Body Breakdown: How We Process Nutrients

By Alise Robers, Recent Arizona State University Nutrition Student 

The calories that your body doesn’t use right away for energy are either disposed of as waste or stored as fat.1 However, your body doesn’t treat all calories equally.  Fiber and protein both have high water contents, which is why you feel so pleasantly full after eating them.1 Fats effect on satiety is a lot like protein and fiber, which is why low-fat diets leave you feeling hungry and depleted. Your body doesn’t need to use as many calories when storing fat because it is able to process fat the most efficiently.1 This means you end up keeping more of it.  Simple carbohydrates, on the other hand, have the least effect on satiety.1,2

Protein is something that our bodies work hard to process and even though we would like to believe that all ingested protein turns into muscle and all the fat we eat gets stored where we want it, this isn’t the case.1 In fact, everything we eat has the potential to end up as fat if our body doesn’t use it for energy at the exact moment it is absorbed through our intestines.1 Digestion is an important process for breaking down the food and nutrients our body’s need for energy, growth, and cell repair.2 Knowing what our bodies go through will give us a better understanding of what it needs. Below explains how our body processes different nutrients:


Complex Carbohydrates– Complex carbohydrates are the starches and fiber found in legumes, whole grain breads, and starchy vegetables.2 They release slowly because they take the body longer to digest.1 Carbohydrates are your body’s first choice when it comes to energy but if this slower sugar can’t be used when it is released then it will be converted into fat.1,2


Simple Carbohydrates– Also known as simple sugars, are the most functional energy source.1 They include sugars found naturally in foods like fruits and vegetables as well as sugars added to processed foods. Simple sugars are absorbed into the blood stream quickly and are sent to the liver during the digestion process.1,2 Your liver calls the shots here and if the sugar can’t be immediately used for energy then it will be converted to fat.1


Fats– Fat molecules are a great source of energy that aids your body in absorbing vitamins and the fatty acids it needs to create hormones.2,3 However, they are the backup system when it comes to supplying our muscles with energy.1 Fats are broken down into smaller pieces during digestion where the body converts them into fatty acids and glycerol.2  Eating good fats like nuts, fish, olive oil, and sunflower oil will help lower your body’s response to inflammation.1,2  Less healthy fats like butter and processed snack foods will cause it to increase.1 Avoiding these fats will also help lower your risk for obesity and the complications that come along with it.1


Protein– Foods like beans, eggs, and meat are broken down into small amino acids that the body can readily digest.1,2 These amino acids are absorbed through the small intestine into the blood and carried though out the body.1,2 Proteins are able to help your body build and repair cells, create hormones and enzymes, and keep your immune system strong.3 If you’re exercising then they can be brought to your muscles to aid in muscle growth, but if your body doesn’t need them for muscle growth or maintenance then they will be converted into glucose.1 If that cannot be used for energy as well then it will also be converted to fat.
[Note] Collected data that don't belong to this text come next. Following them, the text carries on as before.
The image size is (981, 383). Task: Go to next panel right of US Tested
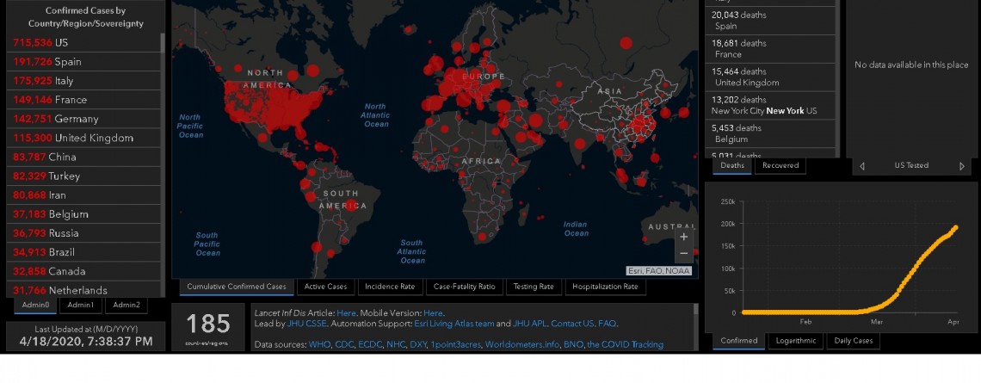[962, 166]
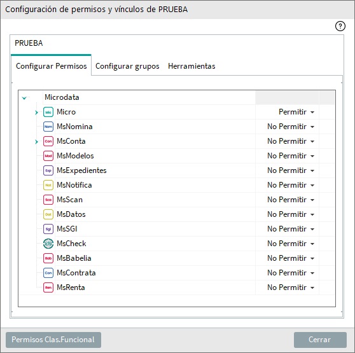Click the help question mark icon
Viewport: 355px width, 353px height.
click(340, 26)
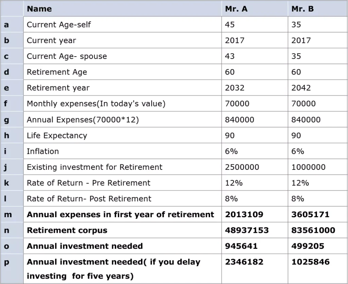Select the 'Mr. B' column header
This screenshot has height=284, width=348.
coord(302,9)
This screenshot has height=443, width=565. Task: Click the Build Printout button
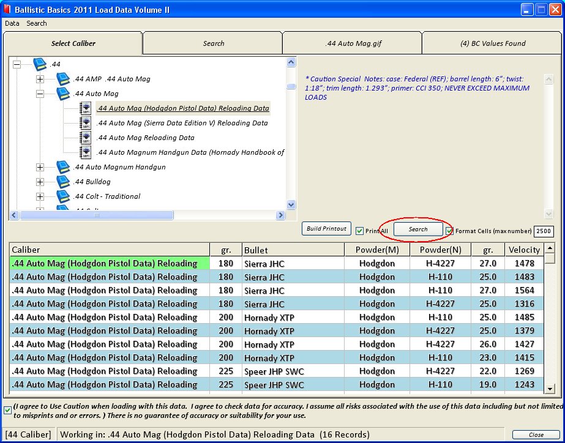click(x=326, y=229)
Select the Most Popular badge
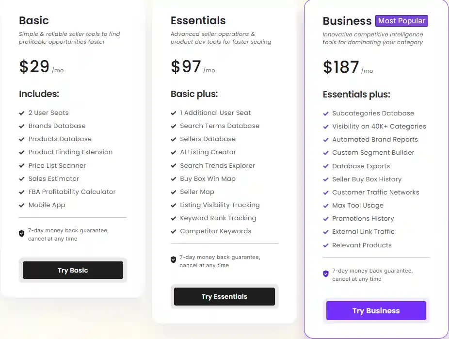This screenshot has height=339, width=449. [x=401, y=21]
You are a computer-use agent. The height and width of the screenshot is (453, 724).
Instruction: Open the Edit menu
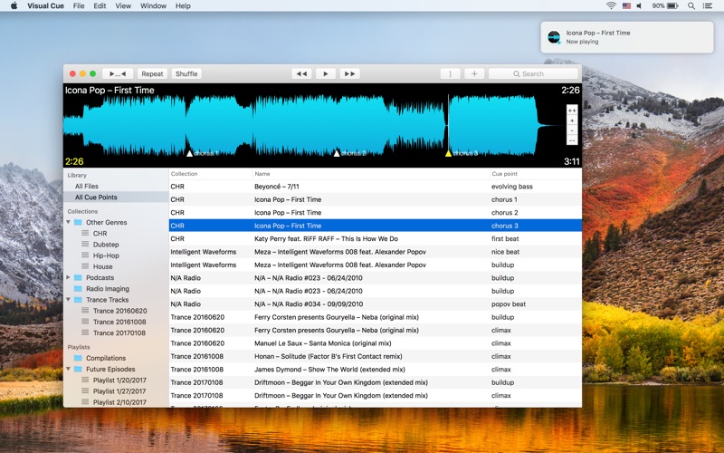(100, 5)
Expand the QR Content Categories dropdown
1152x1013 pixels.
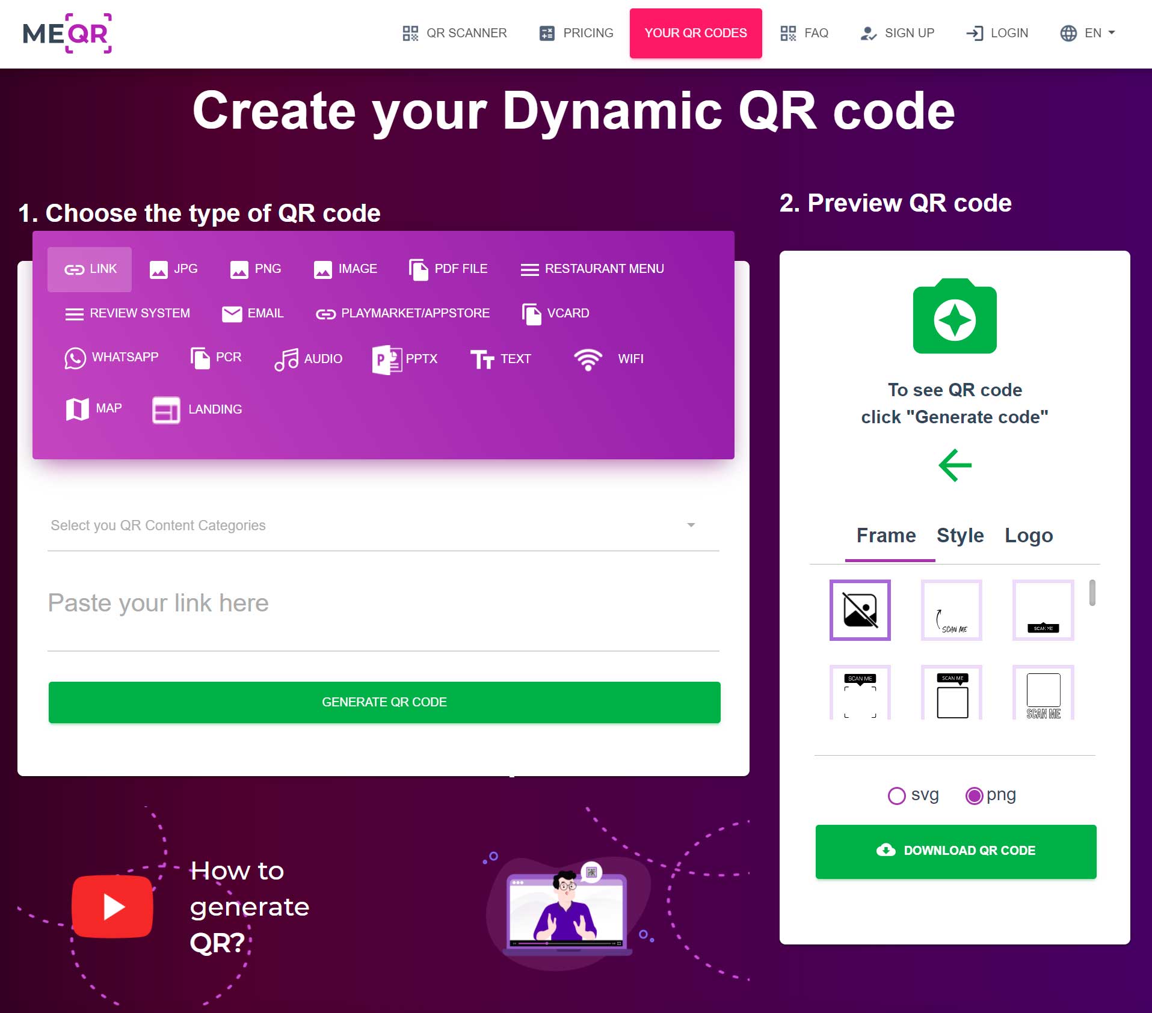[383, 525]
The best thing you can do for your body is to eat a balanced diet that includes everything you need to be healthy. You can even snack on cookies once and a while. Just remember: Everything in moderation!







  1. Roizen, Michael F., Mehmet Oz, Ted Spiker, Lisa Oz, Craig Wynett, and Gary Hallgren. You on a diet: the owner’s manual for waist management.p, : Free Press, 2009. Print.
  2. “The Digestive System & How it Works | NIDDK.” National Institutes of Health.S Department of Health and Human Services, Sept. 2013. Web. 2017.
  3. “How Your Body Gets Nutrients From Foods.” N.p., 2016. Web. 2017.